Speaker 2
He must have become like us in every respect, as Hebrew says, he must have actually become our brother. But that means that there has to be something real in common between us, not just something arbitrary that we've decided to assign, because otherwise, how could he affect us? Right? How could he make us new? And this is this is this, it's very symmetrical in Paul's theology with the fall with Adam and the role he plays, because the reason the sin of a, of a, you know, the first man affects me in some way is precisely because he and I share the same nature. In fact, I got my nature from him through this, you know, common descent. And the same thing is true with with Christ through union by faith. And that's the sort of a different mechanism at work there.
Speaker 1
Absolutely. I don't deal in the book with original sin, but you cannot, you cannot make sense of the ancestral sin and how it affects us. However, exactly understand the relationship between Adamic sin and our contemporary sinfulness. But you cannot make sense of the kind of link that somehow must be there of the original sin affecting us. You cannot make sense of that, unless there's more than as you just so, so helpfully put it, unless there is more than just an arbitrary designation of, well, Adam is a human being, I am a human being. Right. As
Speaker 2
we, as we draw to a close here, I want to anticipate and sort of give space to an objection that I think is, is quite good and quite well meaning. So I have many friends, many relatives who might listen to a podcast like this and say, I don't need to study Plato to read the Bible. Well, I don't need to know these guys. I don't need to consult with pagan philosophers. Not that those things are, not that those guys are bad. They're just not necessary. And I know that because there's so many godly people who have very, a very simple understanding of the scriptures and are, are wonderful Christians without studying these things. Well, what would you say to them to kind of allay their fears that we're saying they need Plato to get it?
Speaker 1
Yeah, I agree with them. They don't have to. They don't have to at all. I mean, there's not everybody has to, has to replayed.

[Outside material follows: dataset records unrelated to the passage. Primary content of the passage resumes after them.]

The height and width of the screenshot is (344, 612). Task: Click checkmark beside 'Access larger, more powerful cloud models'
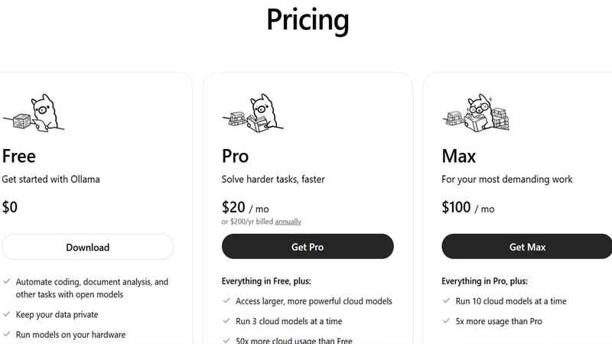[x=226, y=300]
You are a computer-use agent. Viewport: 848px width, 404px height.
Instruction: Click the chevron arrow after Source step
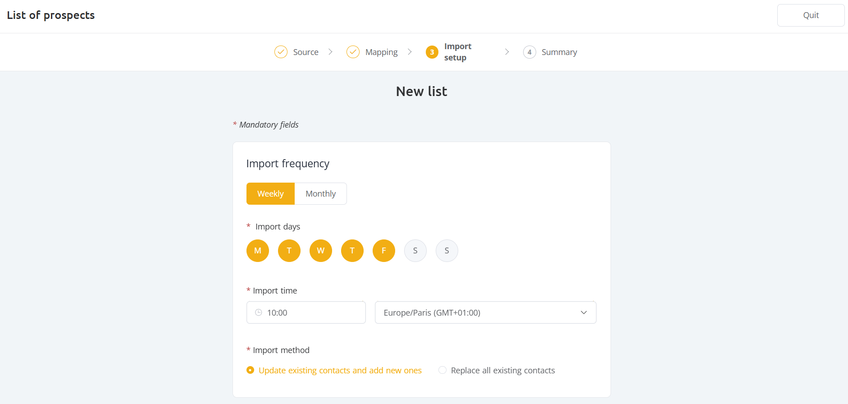click(x=330, y=52)
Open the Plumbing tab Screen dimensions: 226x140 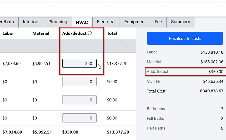click(58, 22)
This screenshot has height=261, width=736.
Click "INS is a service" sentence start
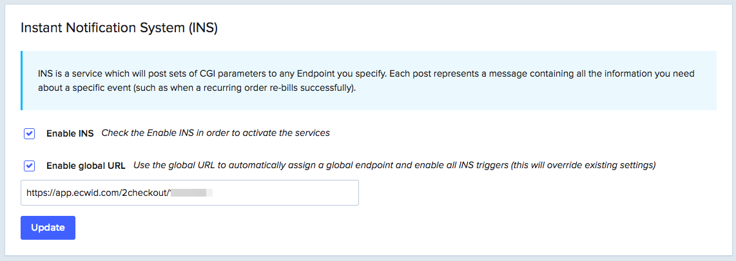(x=71, y=74)
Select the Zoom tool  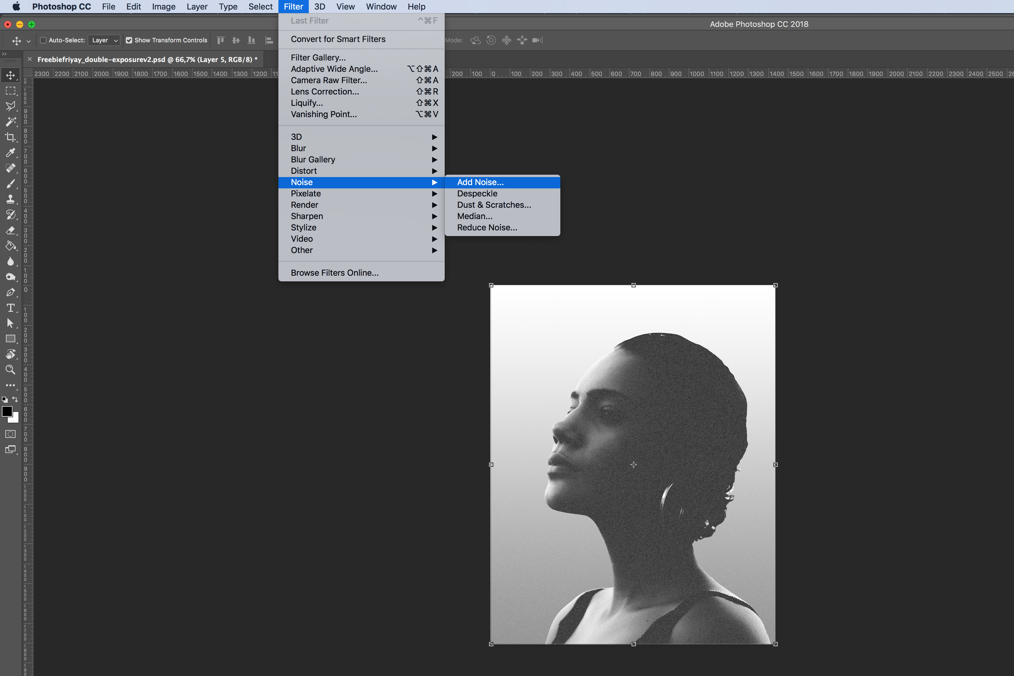point(10,370)
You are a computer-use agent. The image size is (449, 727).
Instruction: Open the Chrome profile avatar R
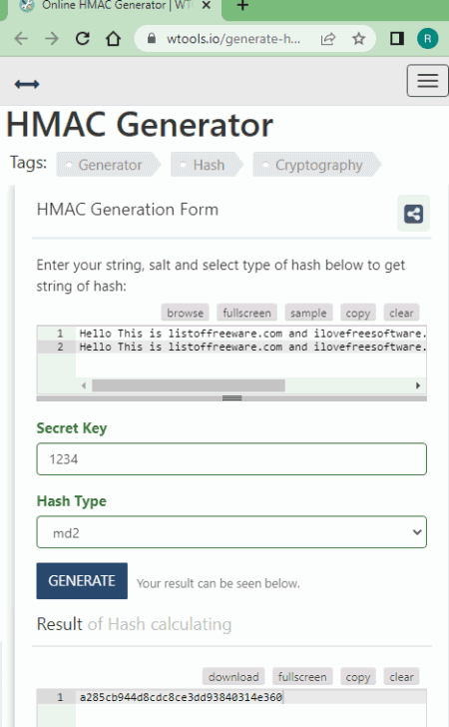pos(427,39)
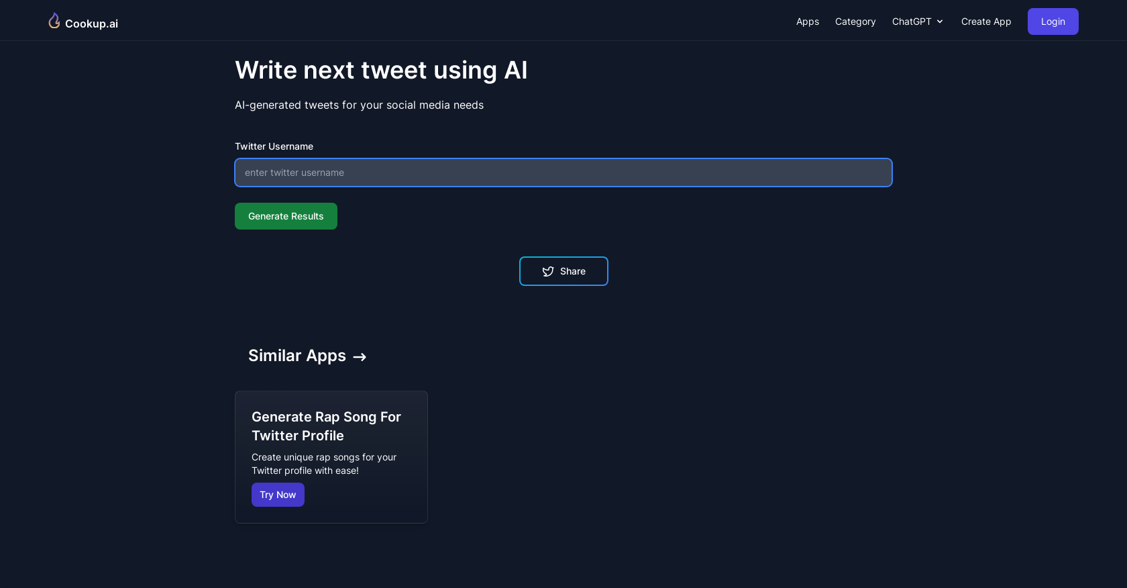Expand the ChatGPT dropdown chevron
The image size is (1127, 588).
[940, 21]
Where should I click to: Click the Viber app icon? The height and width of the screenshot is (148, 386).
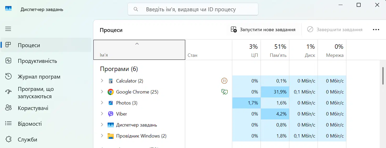tap(111, 114)
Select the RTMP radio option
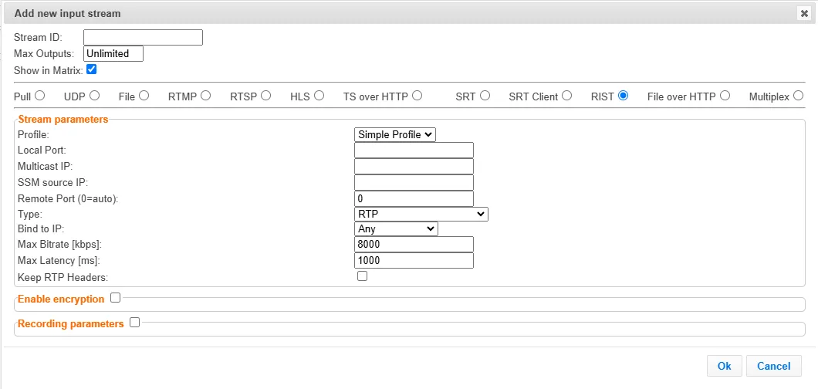This screenshot has width=818, height=389. (x=205, y=96)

Lots of people haven't read any philosophy that you should read your scriptures. All right, every day, that's important. You don't have to replay to every day. It's not important at all. It doesn't matter. The point is not that you have to have to be a committed metaphysician and philosopher. Not everybody does philosophy, not everybody does metaphysics consciously. And we don't all have to. What I am saying, however, is a, if you do metaphysics, it has to be the right kind. And be even if you do not do metaphysics, you're reading all the scriptures is influenced by a certain metaphysic. And it's important that when you read the scriptures, that you do within a tradition that is shaped by Christian Platonism. Now, for most of the Christian tradition, most people did not read Plato. And most people were not consciously Christian Platonists, even if they were. What I'm simply saying is if you love, if you love C.S. Lewis, it probably is because, you know, even unaware, perhaps you're a Christian Platonist. So, so you don't have to read Plato. That doesn't matter. That doesn't matter. But when you read the Bible, I sure hope you read it through lenses that are either known, either consciously or unconsciously lenses that are Christian Platonist and character.